*Description of the task:* Every line below must be given again exactly.
********************
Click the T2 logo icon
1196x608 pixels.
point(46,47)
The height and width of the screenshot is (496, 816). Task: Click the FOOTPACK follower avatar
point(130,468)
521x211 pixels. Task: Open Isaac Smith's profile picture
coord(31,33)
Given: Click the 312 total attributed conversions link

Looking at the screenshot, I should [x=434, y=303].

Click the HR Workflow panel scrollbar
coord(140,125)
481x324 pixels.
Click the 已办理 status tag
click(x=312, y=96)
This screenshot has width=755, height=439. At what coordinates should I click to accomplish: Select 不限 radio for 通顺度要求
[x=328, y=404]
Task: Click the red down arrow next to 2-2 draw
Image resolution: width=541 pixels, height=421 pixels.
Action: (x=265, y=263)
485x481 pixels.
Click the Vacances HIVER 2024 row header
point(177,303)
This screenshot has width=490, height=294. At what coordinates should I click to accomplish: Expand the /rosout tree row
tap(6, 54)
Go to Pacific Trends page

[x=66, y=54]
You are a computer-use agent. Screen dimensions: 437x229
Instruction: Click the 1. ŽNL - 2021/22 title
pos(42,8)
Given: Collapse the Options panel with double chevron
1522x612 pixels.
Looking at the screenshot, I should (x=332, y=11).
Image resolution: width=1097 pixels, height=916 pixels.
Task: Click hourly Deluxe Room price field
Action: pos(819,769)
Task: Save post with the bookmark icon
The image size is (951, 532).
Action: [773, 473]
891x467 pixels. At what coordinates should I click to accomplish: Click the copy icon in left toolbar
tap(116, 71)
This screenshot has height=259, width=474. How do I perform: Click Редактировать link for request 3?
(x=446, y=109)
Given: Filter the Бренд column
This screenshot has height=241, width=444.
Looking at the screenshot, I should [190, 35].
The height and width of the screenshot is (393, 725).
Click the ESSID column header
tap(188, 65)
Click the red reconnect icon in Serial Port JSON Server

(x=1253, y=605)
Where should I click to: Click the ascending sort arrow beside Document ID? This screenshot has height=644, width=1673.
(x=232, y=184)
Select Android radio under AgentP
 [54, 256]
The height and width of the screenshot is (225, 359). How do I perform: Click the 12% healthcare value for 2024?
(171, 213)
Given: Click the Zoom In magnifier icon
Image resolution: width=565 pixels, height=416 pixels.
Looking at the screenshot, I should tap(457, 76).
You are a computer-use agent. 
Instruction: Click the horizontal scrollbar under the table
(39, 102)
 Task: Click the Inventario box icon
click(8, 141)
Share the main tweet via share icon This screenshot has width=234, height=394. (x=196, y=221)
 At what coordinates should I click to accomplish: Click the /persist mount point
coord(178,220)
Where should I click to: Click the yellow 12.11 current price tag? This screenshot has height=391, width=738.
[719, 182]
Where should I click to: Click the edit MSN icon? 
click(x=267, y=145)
********************
*Task answer:*
Click the T2 logo icon
1196x608 pixels.
point(46,47)
The height and width of the screenshot is (496, 816). Task: Click the FOOTPACK follower avatar
point(130,468)
521x211 pixels. Task: Open Isaac Smith's profile picture
coord(31,33)
Given: Click the 312 total attributed conversions link

Looking at the screenshot, I should [x=434, y=303].

Click the HR Workflow panel scrollbar
coord(140,125)
481x324 pixels.
Click the 已办理 status tag
click(x=312, y=96)
This screenshot has width=755, height=439. At what coordinates should I click to accomplish: Select 不限 radio for 通顺度要求
[x=328, y=404]
Task: Click the red down arrow next to 2-2 draw
Image resolution: width=541 pixels, height=421 pixels.
Action: (x=265, y=263)
485x481 pixels.
Click the Vacances HIVER 2024 row header
point(177,303)
This screenshot has width=490, height=294. At what coordinates should I click to accomplish: Expand the /rosout tree row
tap(6, 54)
Go to Pacific Trends page

[x=66, y=54]
You are a computer-use agent. Screen dimensions: 437x229
Instruction: Click the 1. ŽNL - 2021/22 title
pos(42,8)
Given: Collapse the Options panel with double chevron
1522x612 pixels.
Looking at the screenshot, I should (x=332, y=11).
Image resolution: width=1097 pixels, height=916 pixels.
Task: Click hourly Deluxe Room price field
Action: pos(819,769)
Task: Save post with the bookmark icon
The image size is (951, 532).
Action: [773, 473]
891x467 pixels. At what coordinates should I click to accomplish: Click the copy icon in left toolbar
tap(116, 71)
This screenshot has height=259, width=474. How do I perform: Click Редактировать link for request 3?
(x=446, y=109)
Given: Filter the Бренд column
This screenshot has height=241, width=444.
Looking at the screenshot, I should [190, 35].
The height and width of the screenshot is (393, 725).
Click the ESSID column header
tap(188, 65)
Click the red reconnect icon in Serial Port JSON Server

(x=1253, y=605)
Where should I click to: Click the ascending sort arrow beside Document ID? This screenshot has height=644, width=1673.
(x=232, y=184)
Select Android radio under AgentP
 [54, 256]
The height and width of the screenshot is (225, 359). How do I perform: Click the 12% healthcare value for 2024?
(171, 213)
Given: Click the Zoom In magnifier icon
Image resolution: width=565 pixels, height=416 pixels.
Looking at the screenshot, I should tap(457, 76).
You are a computer-use agent. 
Instruction: Click the horizontal scrollbar under the table
(39, 102)
 Task: Click the Inventario box icon
click(8, 141)
Share the main tweet via share icon This screenshot has width=234, height=394. (x=196, y=221)
 At what coordinates should I click to accomplish: Click the /persist mount point
coord(178,220)
Where should I click to: Click the yellow 12.11 current price tag? This screenshot has height=391, width=738.
[719, 182]
Where should I click to: Click the edit MSN icon? 
click(x=267, y=145)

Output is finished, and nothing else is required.